Dan Bernstein, famous security expert and author of qmail, just published a paper called Some thoughts on security after ten years of qmail 1.0. The paper reflects on ten years of qmail, which has a very impressive security record, and explains Dan’s philosophy behind writing secure software.

Most of the content is what you would expect, but I found one of Dan’s conclusions quite surprising. He argues against the principle of least privilege, going so far as to call it “fundamentally wrong.”

I have become convinced that this “principle of least privilege” is fundamentally wrong. Minimizing privilege might reduce the damage done by some security holes but almost never fixes the holes. Minimizing privilege is not the same as minimizing the amount of trusted code, does not have the same benefits as minimizing the amount of trusted code, and does not move us any closer to a secure computer system

To understand DJB’s argument here, you have to back up a bit and understand what he means by “trusted code.” In his view, there are only two buckets into which code falls: trusted code and untrusted code. It is a binary thing – there is nothing in between. And here is his definition for untrusted code:

We can architect computer systems to place most of the code into untrusted prisons. “Untrusted” means that code in these prisons – no matter what the code does, no matter how badly it behaves, no matter how many bugs it has – cannot violate the user’s security requirements.

This is an incredibly restrictive definition. For code to qualify as “untrusted” in this view, a bug that gives an attacker full control over the compromised code must have no security impact over the system as a whole. In practical terms, this means that the code must satisfy two criteria:

  • It must not have direct access to any resources that could possibly be sensitive from a security perspective.
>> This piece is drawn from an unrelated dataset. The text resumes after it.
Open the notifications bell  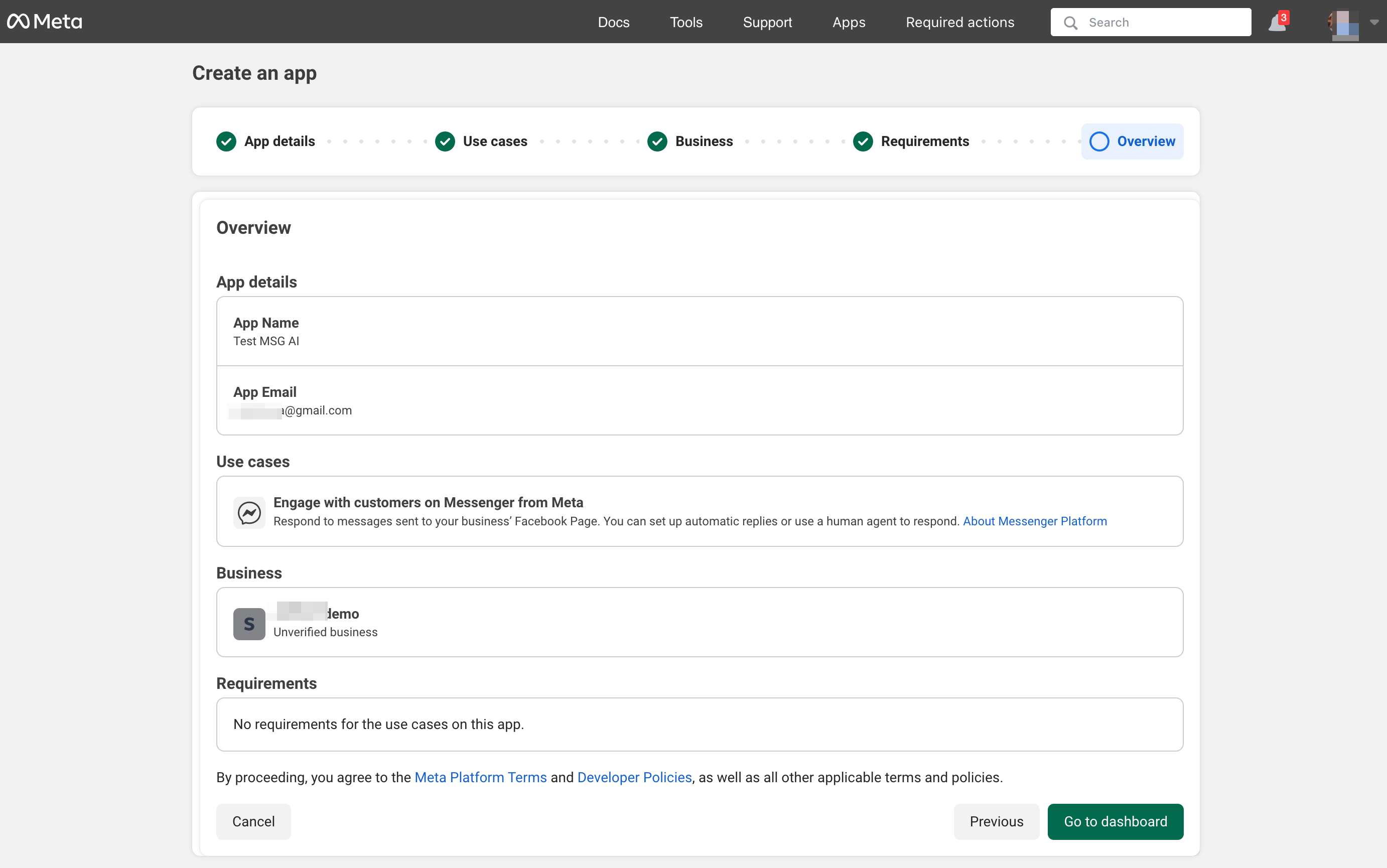(1277, 23)
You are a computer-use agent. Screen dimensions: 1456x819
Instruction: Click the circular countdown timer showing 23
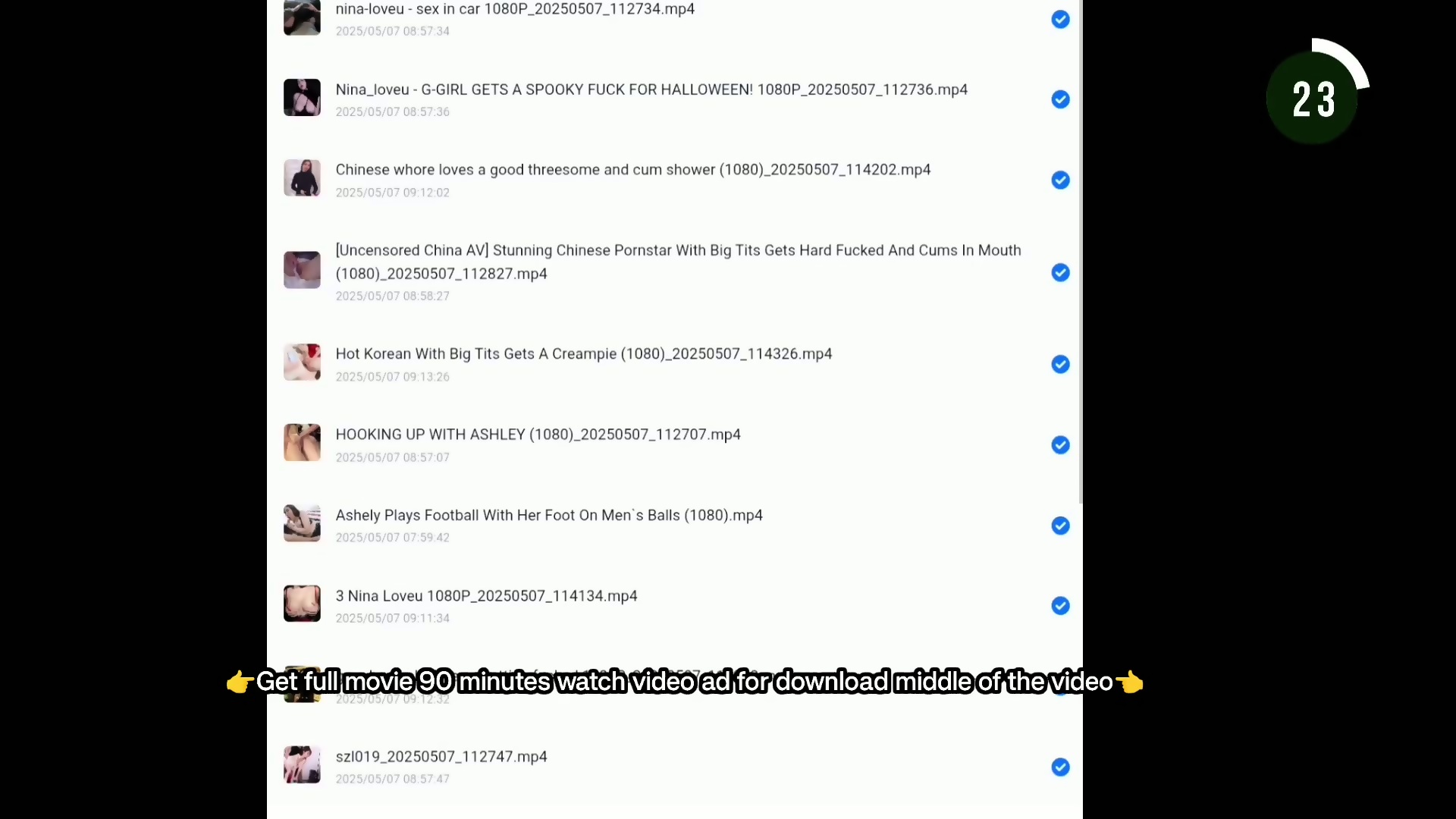coord(1313,99)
For example, it must not have any filesystem access or network access. essentially, it must be nothing more than a data processing node that takes input, performs some transformation, and produces output.
  • its output must not be any more trusted than its input. for example, you can’t count on untrusted code to sanitize your input in any way, because bugs in the code could prevent it from being sanitized properly.

So what does fit into this category? DJB’s example is the address extracting code in email software – a part of the code that takes an email header as input and spits out an email address as output. If you run this code inside an interpreter that properly sandboxes it from accessing anything other than its input, then the code qualifies as untrusted code, according to DJB. Even if you find a way to exploit a bug in the program by sending it malformed data, all you are capable of doing is changing the output email address. But you already had the means of controlling that, since you supplied the input. Ergo, the code is untrusted.

The paper claims that “we can architect computer systems to place most of the code into untrusted prisons” (emphasis mine). I find this claim hard to believe. How much real-world code can you really remove all I/O from? How much of a web application can really be written in a sandbox that doesn’t have access to your database (or whatever tier interfaces you with the database)? How much of a desktop application can run in a context where no filesystem access is allowed? How much of an operating system can run without having any access to hardware? Even more significantly, how many components in any of these systems is it acceptable to say that we don’t trust their output?

Setting that aside, is it really the case that the principle of least privilege is useless? Is it really the case that a binary “trusted/untrusted” designation is the only important distinction? A surprising conclusion of that argument is that having non-privileged (eg. non-root) user accounts offers no significant advantage over running everything as root. We all know that non-root accounts aren’t a panacea, but taking the argument this far seems absurd. An exploit that gives an attacker control over a single user account is not as bad as a full root exploit, end of story. It is damage control; it is limiting the scope of the impact.

DJB is brilliant and has security credentials far above my own, but in this case I think he is overreacting. It is true that the principle of least privilege isn’t a way to prevent security holes from happening, but that doesn’t mean there isn’t merit to having multiple layers of defense. Not all code can be written to satisfy his definition of untrusted code, but that doesn’t mean that all of the rest of the code needs to be completely trusted with root-level access. There is a middle ground.